▶ [Data in this exercise]:
┏━━

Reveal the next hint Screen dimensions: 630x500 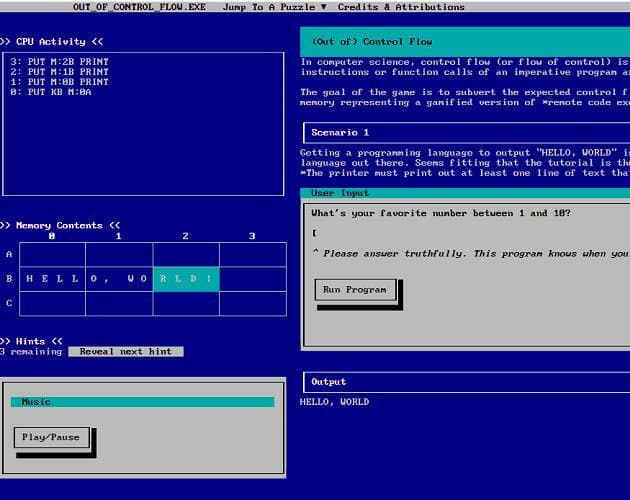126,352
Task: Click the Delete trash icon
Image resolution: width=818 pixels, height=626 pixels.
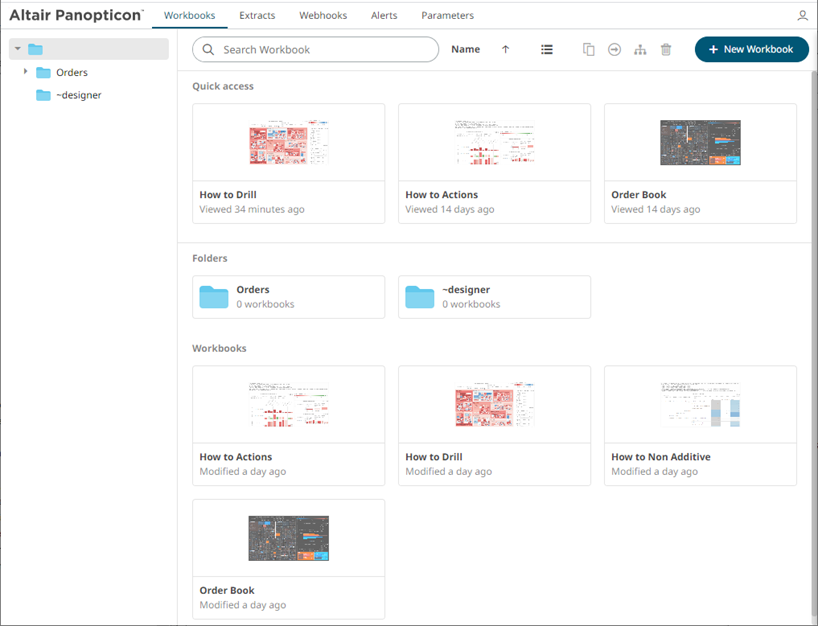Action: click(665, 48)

┗━━
┏━━

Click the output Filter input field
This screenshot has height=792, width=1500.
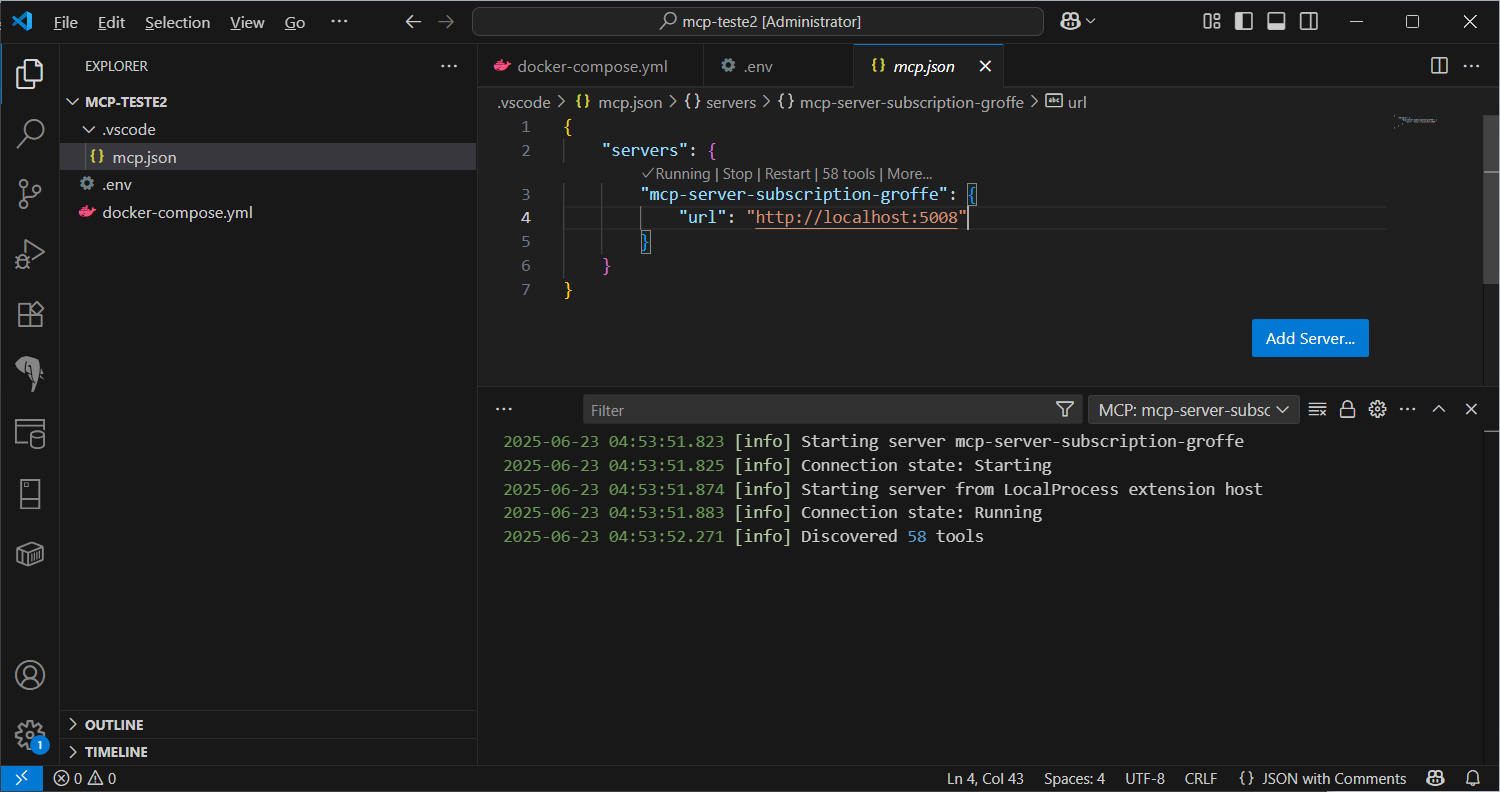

┗━━

▶ [Problem details]: In the material above, locate the line containing "Click the output Filter input field" and the line containing "This screenshot has height=792, width=1500.". Transcribe exactly those two lines and every line between them, and nothing more.

▶ [Answer to this problem]:
Click the output Filter input field
This screenshot has height=792, width=1500.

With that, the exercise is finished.